Denied is a strange choice of words. It implies that you were not given something that you were entitled to. As mentioned several times, the word just is not appropriate here. To say that something has just happened in Spanish you use the verb acabar, and you would use the present, not the present perfect tense. El tren acaba de salir. The train (has) just left.
Interesting. I heard the ya clearly, but had to extrapolate the ha from salido. Of couse having two identical vowel sounds together in adjacent words does make the second one disappear, and if you have a or ha, that's the whole word. Try saying Un día a la vez with any fluency. It sounds like un día la vez.
Ya as now can be used in that manner. It is used when you want to say it has left 'like just this minute something has happened'. I suspect DL didn't accept it as is but perhaps had you put' just now' that would give a better sense of timing. I can argue with myself because I don't feel 'already' is any better in clarifying when the train left.

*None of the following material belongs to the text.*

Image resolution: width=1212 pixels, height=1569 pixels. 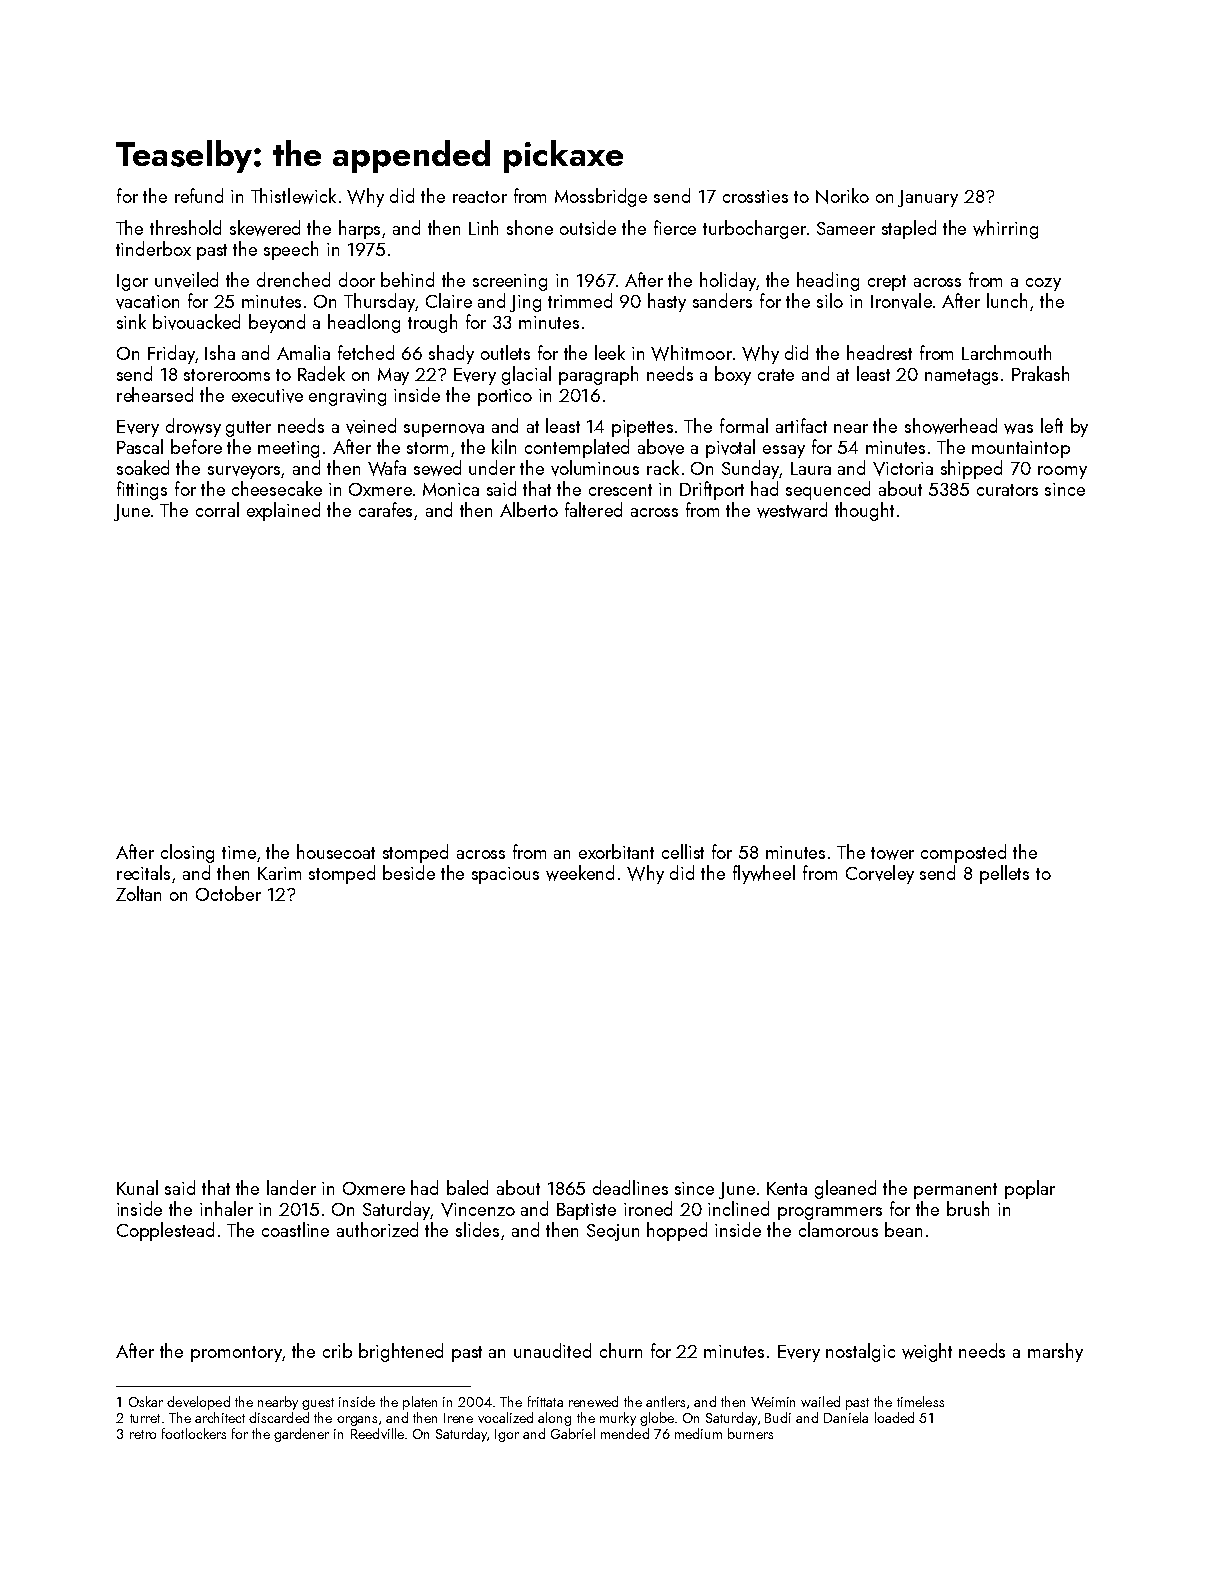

Just wondering why the translation of: "The last train already has left." was marked wrong. In English, either placement of the word "already" doesn't change the meaning of the sentence. Not sure why the translation to English can't be word-for-word in this case. "Ya"="already", "ha"="has", therefore, "already has" should be marked correct as well.
You are correct Duo tries hard to impress on students the difference in syntax for some of these words. They need you to be able to translate what you would naturally say to the correct Spanish syntax. But they are overly inflexible in cases like this where there are several options and a few are equally used. Of the options for placing already here, the only one that actually sounds slightly unnatural (although absolutely correct) would be Already the teain has left. But Duo does want users to learn that just because you can translate either way into English doesn't mean that you can translate either way into Spanish.
That's how many of us ne'er-do-wells say it in America. The use of "already" without present perfect was accepted in the earlier "Adverbs" lesson (further up the tree) when we originally learned "ya", much to the chagrin of many British duolingo users. Using "already" without present perfect is not accepted in this lesson, because we are learning to provide translations for the verb "haber" (to have), which is the central idea of this lesson... Now the British get their revenge :)
Well, this is a lesson in present perfect, so...
ha salido = has left (present perfect)
salió = left (preterite)
I've been speaking English all my life too but realize that some people speak differently than I do in various regions not only in other countries but my own.
According to the grammar resources that I consulted, both should be accepted. The position of already is quite flexible and can go almost anywhere.
I am not sure if you are asking about the English or the Spanish. In English it works, although often Duo doesn't accept all possible placements of this type of adverb. English is rather flexible, but Spanish is not. In this case I am a little surprised though, because splitting up the verb phrase is comm in English but never correct on Spanish and Duo often likes to highlight that fact. But I think that the staff just doesn't play with the translation a lot. They tend to use what is most natural for themselves and forget about how often people can vary it slightly and no one thinks twice.
In American speech we say it that way frequently, but we seldom write it that way, except in very informal writing. I am a college educated native speaker of American English and even I tend to do a slight double take when I see a contraction that has a concrete noun with an apostrophe s, and even a little longer when the contracted word is has and not is. Even subject pronoun contractions with has are somewhat uncommon. If it takes me a second take to recognize that contraction, it would be very confusing for all the users who are learning a third language from English as a second language. Obviously that would have something to do with where they learned English, but it is an unnecessary burden. When I first used Duo maybe 5 or 6 years ago they didn't like any contractions, but they have gotten better. But as long as Duo teaches so many languages only from English, they will always have to deal with people with with more intermediate language skills. They tend to currently accept most contractions with not and will, but even contractions that I do see more often like should've are often not accepted.
You would need to use the reflexive verb irse, not ir. Ir is just to go so ido would ve went. Irse is pretty synonymous to salir however. So the sentence would be El ultimo tren ya se ha ido. With the ya in there I think salir would be a more natural choice, but I could not say for sure.
The already is necessary to convey the meaning, but I hardly think that it rises to the level of redundancy. The issue here is that it is also not needed in the Spanish. You will hear it in both languages, although certainly more consistently in Spanish. Duo tries to be somewhat natural in translations, but it is important, since this is a Spanish lesson, not a elegant translation lesson, to translate all the words with a meaningful translation.